SINCE A SIGNIFICANT PERCENTAGE OF OUR WORKFORCE IS UNIONIZED, WE FACE RISKS OF
WORK STOPPAGES AND OTHER LABOR RELATIONS PROBLEMS.

         We are subject to a risk of work stoppage and other labor relations
matters because a significant percentage of our workforce is unionized. As of
December 31, 2001, approximately 25% of our workforce was unionized. As we
expand our operations, we are subject to increased unionization of our
workforce. The results of future negotiations with these unions, including the
effects of any production interruptions or labor stoppages, could have an
adverse effect on our future financial results.



                                       5


         Moreover, our ability to provide high-quality mechanical and electrical
services on a timely basis requires an adequate supply of skilled technicians.
Many companies in our industry are currently experiencing shortages of qualified
technicians. We cannot assure you that we will be able to maintain an adequate
skilled labor force or that our labor expenses will not increase. A shortage of
skilled labor would require us to curtail our planned internal growth or may
require us to use less-skilled labor which could adversely affect our ability to
perform.

EXPOSURE TO ENVIRONMENTAL LIABILITIES COULD ADVERSELY AFFECT OUR RESULTS OF
OPERATIONS.

         Our future profitability could be adversely affected by current or
future environmental laws. We are subject to extensive and changing federal,
state and local laws and regulations designed to protect the environment in the
United States and in other parts of the world. These laws and regulations could
impose liability for remediation costs and often result in civil or criminal
penalties in cases of non-compliance. Compliance with environmental laws
increases our costs of doing business. Because these laws are subject to
frequent change, we are unable to predict the future costs resulting from
environmental compliance.

         The United States and other countries have established programs for
limiting the production, importation and use of certain ozone depleting
chemicals, including refrigerants that we use in most of our air conditioning
and refrigeration products. Some categories of these refrigerants have been
banned completely and others are currently scheduled to be phased out in the
United States by the year 2030. The United States is under pressure from the
international environmental community to accelerate the current 2030 deadline.
In Europe, this phase out may occur even sooner. The industry's failure to find
suitable replacement refrigerants for substances that have been or will be
banned or the acceleration of any phase out schedules for these substances by
governments could have an adverse effect on our future financial results.

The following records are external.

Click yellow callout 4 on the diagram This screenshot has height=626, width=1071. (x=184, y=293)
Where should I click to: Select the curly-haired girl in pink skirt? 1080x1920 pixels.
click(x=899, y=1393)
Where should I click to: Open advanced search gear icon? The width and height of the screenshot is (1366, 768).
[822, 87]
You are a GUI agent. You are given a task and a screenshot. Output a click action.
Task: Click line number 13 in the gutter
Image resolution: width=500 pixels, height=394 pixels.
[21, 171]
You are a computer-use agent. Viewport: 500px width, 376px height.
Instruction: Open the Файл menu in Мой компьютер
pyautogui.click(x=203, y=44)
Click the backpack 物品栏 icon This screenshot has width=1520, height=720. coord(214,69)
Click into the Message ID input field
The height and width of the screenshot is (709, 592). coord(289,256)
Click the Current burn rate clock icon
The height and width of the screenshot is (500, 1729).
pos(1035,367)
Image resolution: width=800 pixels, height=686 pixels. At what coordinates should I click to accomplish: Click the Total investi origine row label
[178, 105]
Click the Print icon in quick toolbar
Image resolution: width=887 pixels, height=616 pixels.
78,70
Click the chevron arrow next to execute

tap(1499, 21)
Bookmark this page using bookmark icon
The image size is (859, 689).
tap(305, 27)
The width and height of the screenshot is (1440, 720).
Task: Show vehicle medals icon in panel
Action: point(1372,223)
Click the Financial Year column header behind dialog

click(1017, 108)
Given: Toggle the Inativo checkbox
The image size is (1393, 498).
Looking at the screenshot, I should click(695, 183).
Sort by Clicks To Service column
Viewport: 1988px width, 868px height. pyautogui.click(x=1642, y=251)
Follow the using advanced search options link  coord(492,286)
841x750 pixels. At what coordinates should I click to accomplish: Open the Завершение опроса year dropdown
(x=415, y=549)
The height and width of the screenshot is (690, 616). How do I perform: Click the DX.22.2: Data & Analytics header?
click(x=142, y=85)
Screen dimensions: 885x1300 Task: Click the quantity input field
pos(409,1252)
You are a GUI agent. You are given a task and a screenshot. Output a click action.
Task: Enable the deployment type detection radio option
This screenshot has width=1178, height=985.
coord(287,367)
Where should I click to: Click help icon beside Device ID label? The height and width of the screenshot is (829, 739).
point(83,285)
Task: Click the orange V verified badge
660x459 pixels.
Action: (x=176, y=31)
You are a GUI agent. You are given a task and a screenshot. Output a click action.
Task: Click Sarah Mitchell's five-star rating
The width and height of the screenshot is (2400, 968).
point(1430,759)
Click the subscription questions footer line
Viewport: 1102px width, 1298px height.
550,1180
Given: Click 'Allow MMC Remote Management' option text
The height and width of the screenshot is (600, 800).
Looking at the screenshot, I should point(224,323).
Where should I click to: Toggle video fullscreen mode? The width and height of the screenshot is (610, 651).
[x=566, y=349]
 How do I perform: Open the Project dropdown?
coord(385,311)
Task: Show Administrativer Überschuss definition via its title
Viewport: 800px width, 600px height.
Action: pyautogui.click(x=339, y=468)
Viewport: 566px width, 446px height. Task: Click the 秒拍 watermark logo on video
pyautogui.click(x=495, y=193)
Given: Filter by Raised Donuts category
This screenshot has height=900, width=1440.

THE NORRIS FAMILY WILL BE ABLE TO EXERCISE SIGNIFICANT CONTROL OVER OUR COMPANY.

         As of March 1, 2002, approximately 110 descendants of or persons
otherwise related to D.W. Norris, one of our original owners, collectively
control over 50% of the outstanding shares of our common stock. Accordingly, if
the Norris family were to act together it would have the ability to determine
the outcome of any action requiring the approval of the holders of our common
stock, including the election of all of our board of directors. Circumstances
may occur in which the interests of the Norris family could conflict with your
interests as a holder of the notes.

OUR STOCKHOLDER RIGHTS PLAN AND SOME PROVISIONS IN OUR CERTIFICATE OF
INCORPORATION AND OUR BYLAWS COULD DELAY OR PREVENT A CHANGE IN CONTROL.

         Our stockholder rights plan and our governing documents contain
provisions that make it more difficult to implement corporate actions that may
have the effect of delaying, deterring or preventing a change in control. A
stockholder might consider a change in control in his or her best interest
because he or she might receive a premium for his or her common stock. Examples
of these provisions include:

         o        a vote of more than 80% of the outstanding voting stock is
                  required for stockholders to amend specified provisions of the
                  governing documents;

         o        our board of directors is divided into three classes, each
                  serving three-year terms;

         o        members of our board of directors may be removed only for
                  cause and only upon the affirmative vote of at least 80% of
                  the outstanding voting stock; and

         o        a vote of more than 80% of the outstanding voting stock is
                  required to approve specified transactions between us and any
                  person or group that owns at least 10% of our voting stock.

         Our board of directors has the ability, without stockholder action, to
issue shares of preferred stock that could, depending on their terms, delay,
discourage or prevent a change in control of Lennox. In addition, the



                                       6


Delaware General Corporation Law, under which we are incorporated, contains
provisions that impose restrictions on business combinations such as mergers
between us and a holder of 15% or more of our voting stock. See "Description of
Capital Stock" for a more complete description of these provisions.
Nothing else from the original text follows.